Ich habe auf den beiden Reisen nach West-Papua etwas Wichtiges gelernt: Ich habe gelernt, dass wahre Heimat nicht ein Ort oder ein Land ist, sondern allein in unseren Herzen liegt. Heimat, das sind die, die wir lieben, die wir schätzen und denen wir vertrauen. Heimat, das sind unsere Freunde, unsere Familie, unsere Kinder. Es ist etwas, das wir schützen und für das wir manchmal kämpfen müssen. Wenn wir es schaffen, miteinander in Frieden und Gerechtigkeit zu leben, dann haben wir unsere Heimat endgültig gefunden.
Und mit dem Entschluss, dieses Buch zu schreiben, schreite ich durch die Tür.
Ich habe einen Traum.
Ich stehe auf der Kuppe eines Hügels und betrachte den Horizont. Vor mir Bäume, das kristallblaue Wasser und über mir der endlose Himmel, der mich wie eine weiche Decke umhüllt.

--- Vorliegende Datensätze ---
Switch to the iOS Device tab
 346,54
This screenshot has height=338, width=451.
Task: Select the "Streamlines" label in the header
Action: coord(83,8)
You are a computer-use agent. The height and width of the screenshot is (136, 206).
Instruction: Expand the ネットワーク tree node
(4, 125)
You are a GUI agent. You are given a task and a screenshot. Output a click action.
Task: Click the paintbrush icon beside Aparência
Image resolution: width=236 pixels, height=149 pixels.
--
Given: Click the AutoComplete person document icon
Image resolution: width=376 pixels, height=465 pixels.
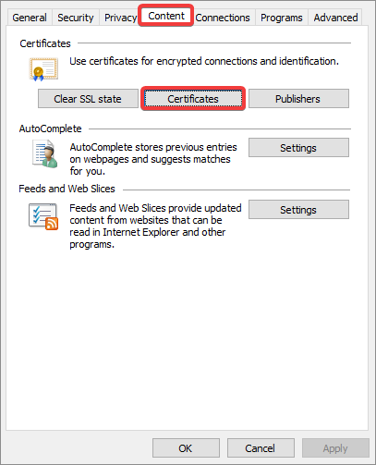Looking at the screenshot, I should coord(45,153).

--- Aufgaben ---
(1) Schreibe aus dem Auszug den Abschnitt von „Und mit dem“ bis „weiche Decke umhüllt.“ ab.
(2) Zähle alle Dinge auf, die der Auszug im Traumbild ausdrücklich „vor mir“ oder „über mir“ verortet.
(3) Beantworte anhand des Auszugs diese Fragen:
(a) Wohin führten die beiden Reisen?
(b) Wo liegt laut dem Auszug wahre Heimat?
(c) Womit wird der Himmel verglichen?

--- Lösungen ---
(1)
Und mit dem Entschluss, dieses Buch zu schreiben, schreite ich durch die Tür.
Ich habe einen Traum.
Ich stehe auf der Kuppe eines Hügels und betrachte den Horizont. Vor mir Bäume, das kristallblaue Wasser und über mir der endlose Himmel, der mich wie eine weiche Decke umhüllt.

(2)
Bäume
das kristallblaue Wasser
der endlose Himmel

(3)
(a) Nach West-Papua.
(b) Allein in unseren Herzen.
(c) Mit einer weichen Decke.